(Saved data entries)
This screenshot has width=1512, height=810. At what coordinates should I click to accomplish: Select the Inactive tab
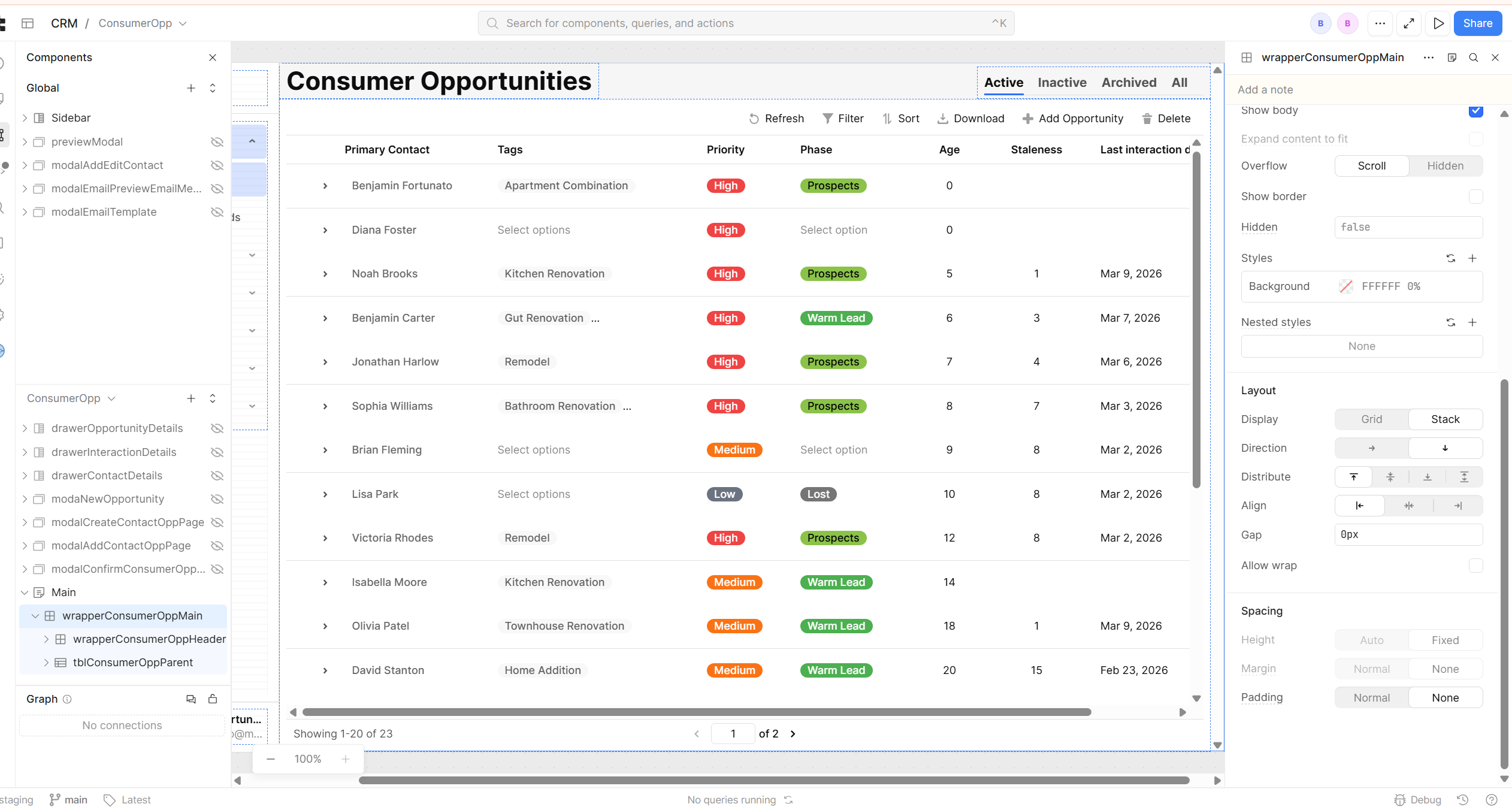pos(1062,83)
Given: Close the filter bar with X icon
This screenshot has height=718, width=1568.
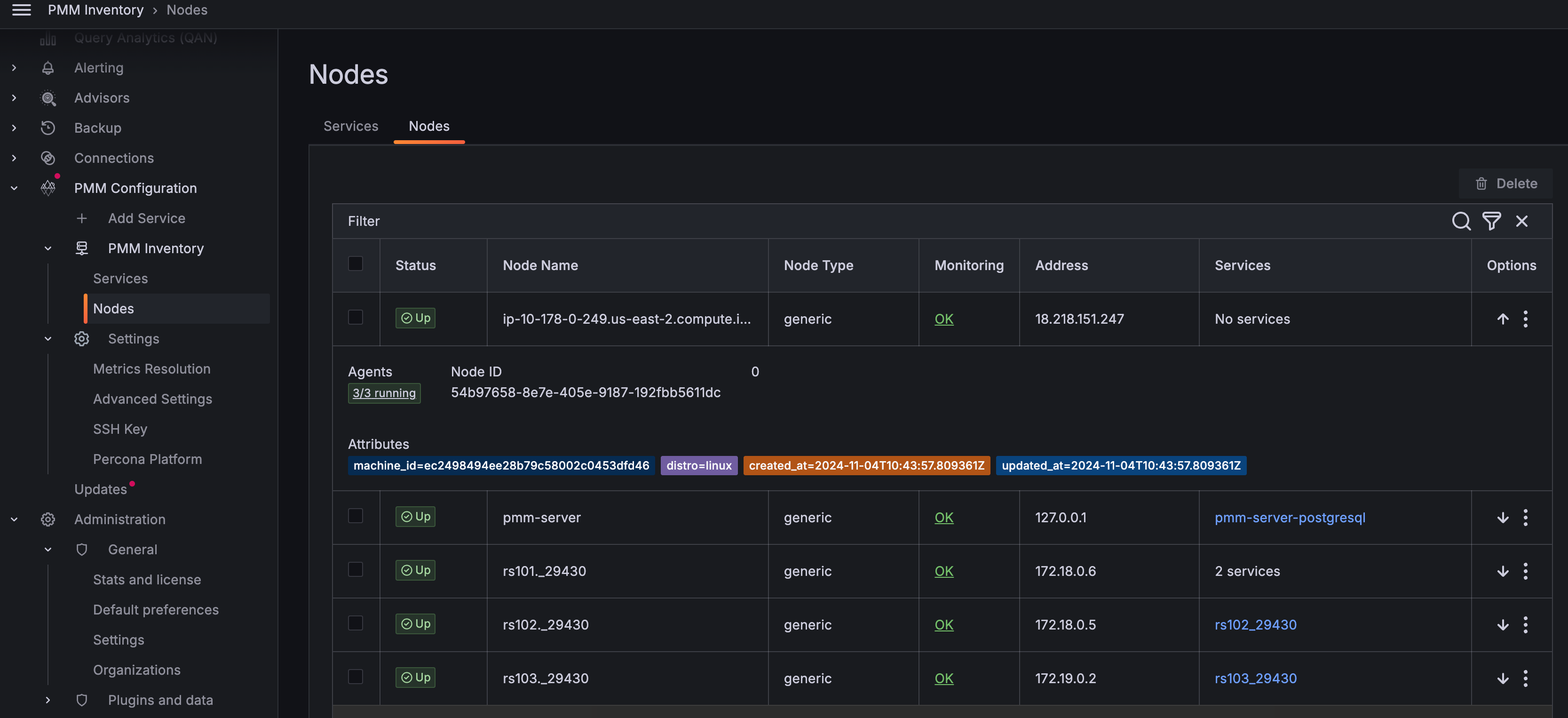Looking at the screenshot, I should click(x=1521, y=221).
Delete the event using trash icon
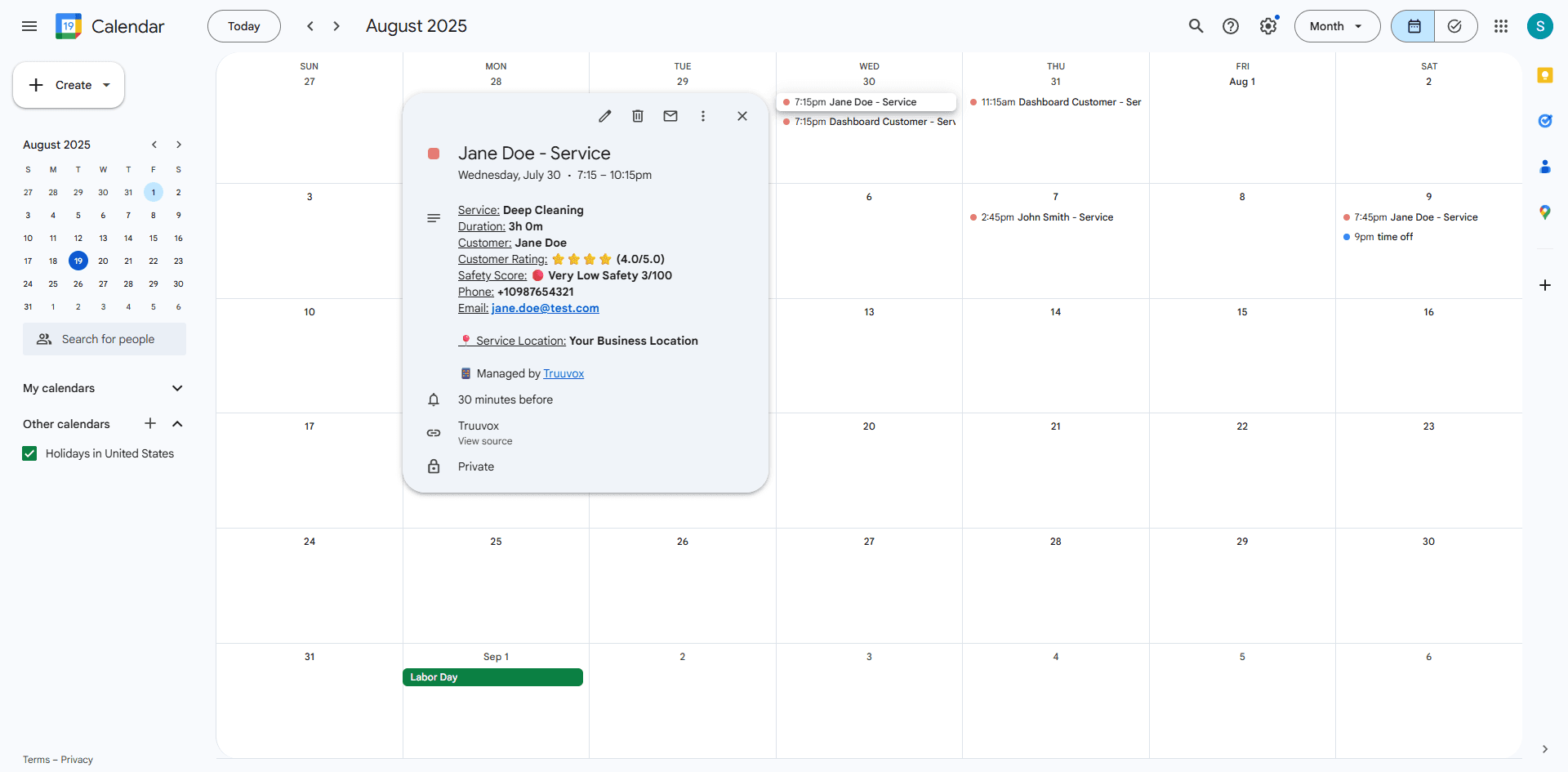 (x=638, y=116)
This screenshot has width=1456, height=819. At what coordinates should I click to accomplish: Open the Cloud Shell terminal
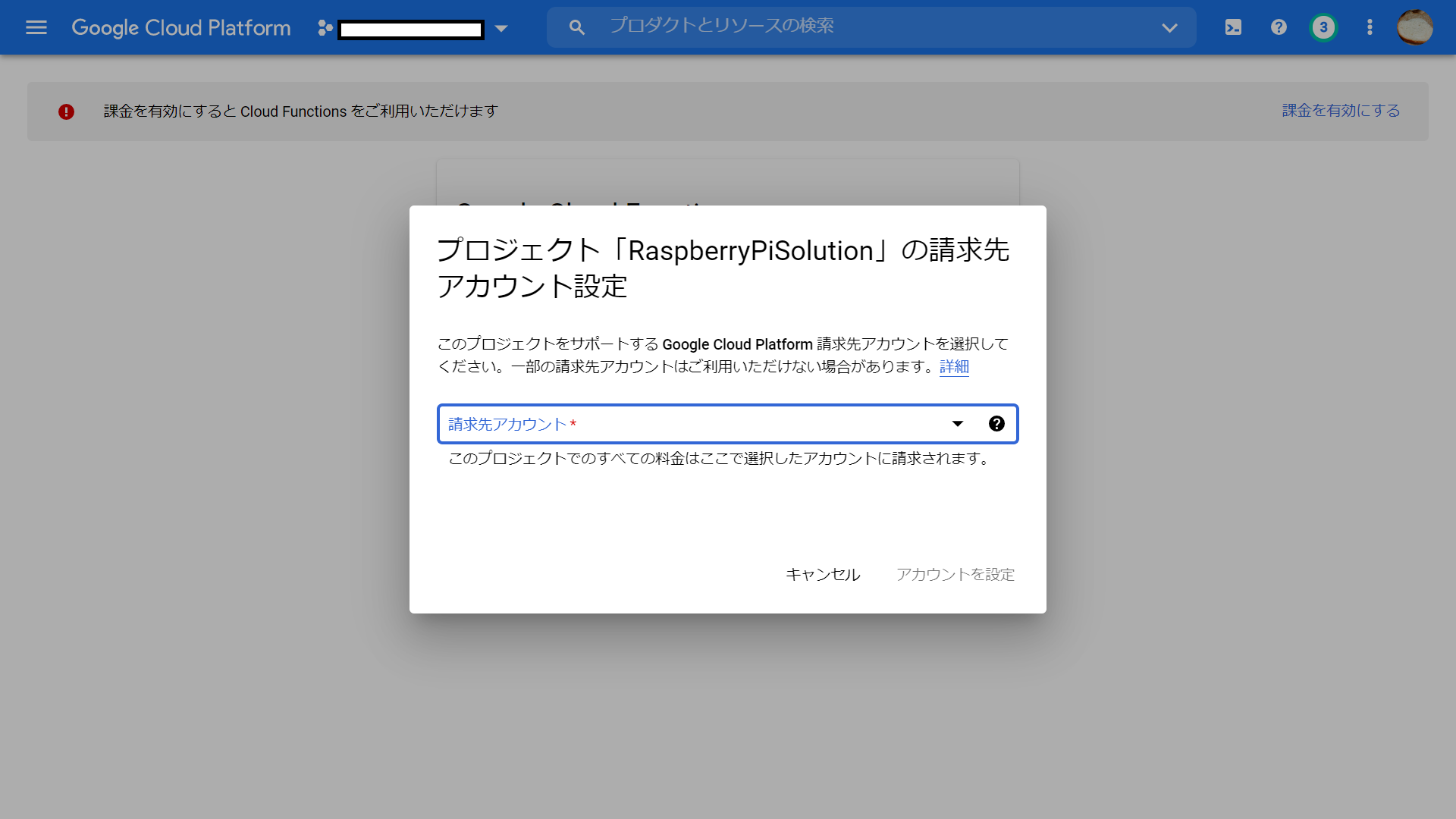(x=1233, y=27)
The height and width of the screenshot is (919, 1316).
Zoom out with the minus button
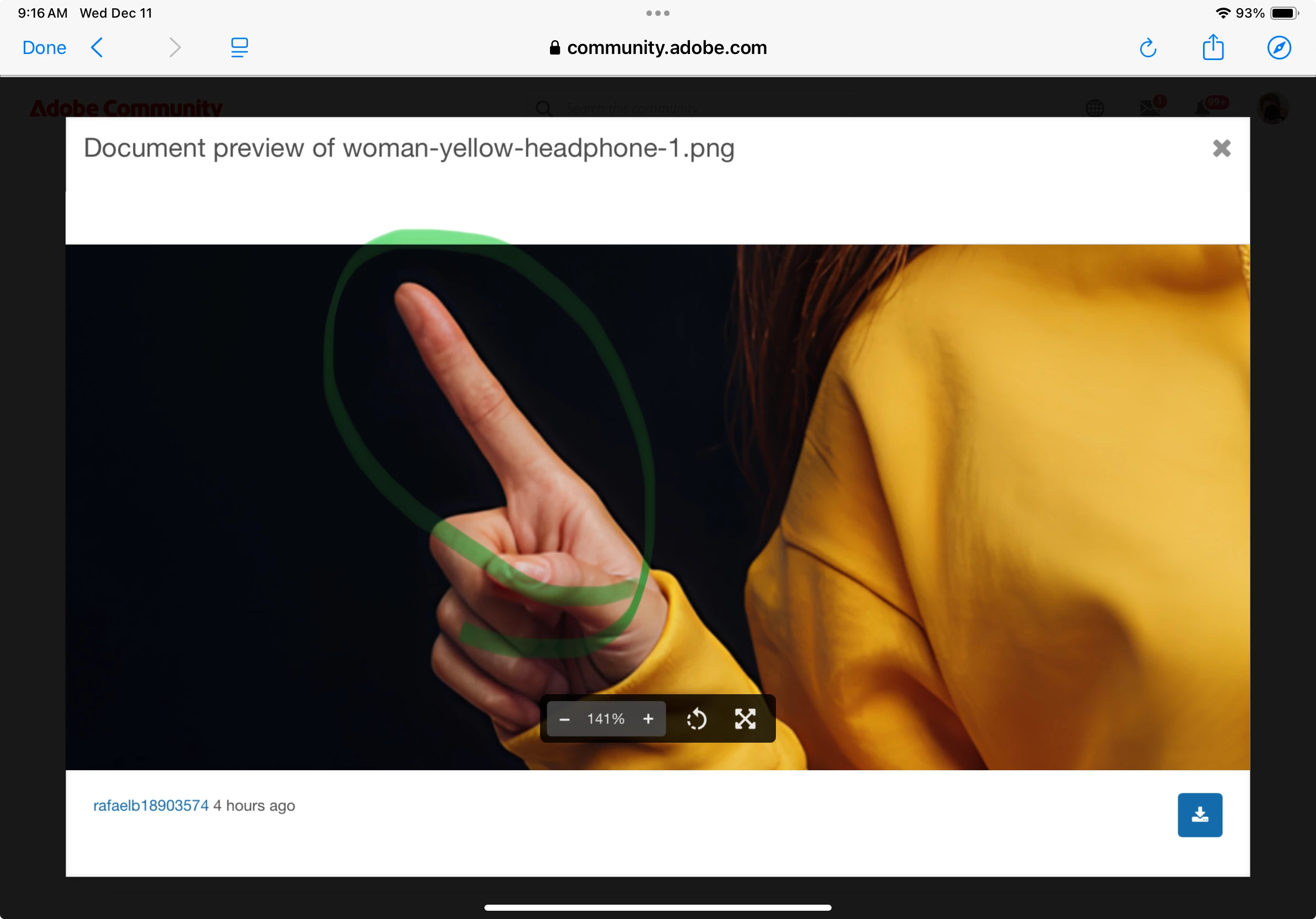564,719
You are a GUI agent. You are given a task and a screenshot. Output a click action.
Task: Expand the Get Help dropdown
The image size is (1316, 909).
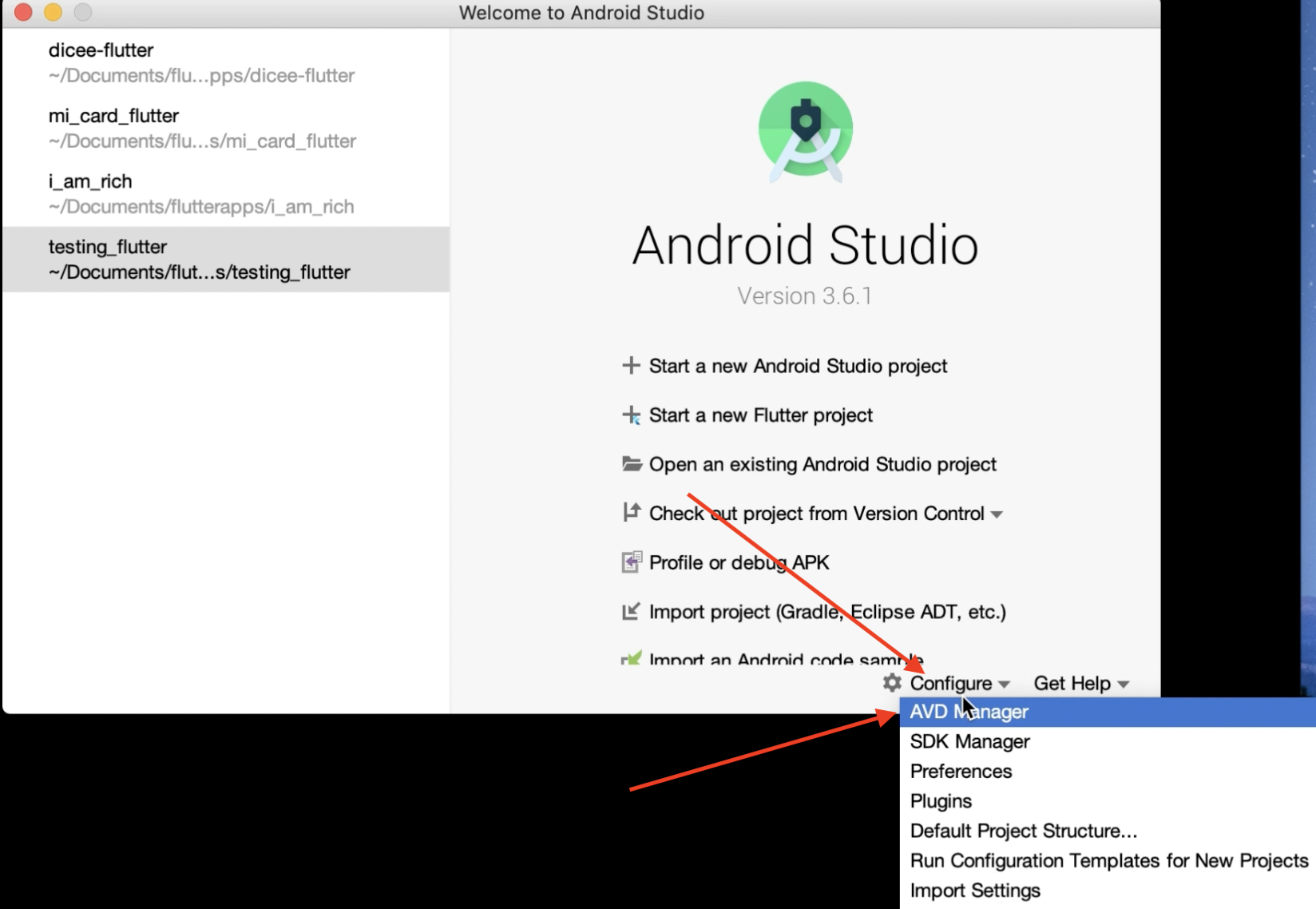1072,683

* TASK DESCRIPTION: A word-for-word transcript of the entries above is needed, with pictures removed.

* REPLY TO THE EXERCISE:
This screenshot has width=1512, height=810. At what coordinates should I click to accomplish: Select the Inactive tab
pos(1062,83)
Given: Close the filter bar with X icon
This screenshot has height=718, width=1568.
Looking at the screenshot, I should click(x=1521, y=221).
Delete the event using trash icon
 (x=638, y=116)
This screenshot has width=1456, height=819. At what coordinates should I click to accomplish: Open the Cloud Shell terminal
(x=1233, y=27)
The height and width of the screenshot is (919, 1316).
Zoom out with the minus button
564,719
You are a GUI agent. You are given a task and a screenshot. Output a click action.
Task: Expand the Get Help dropdown
The image size is (1316, 909).
1072,683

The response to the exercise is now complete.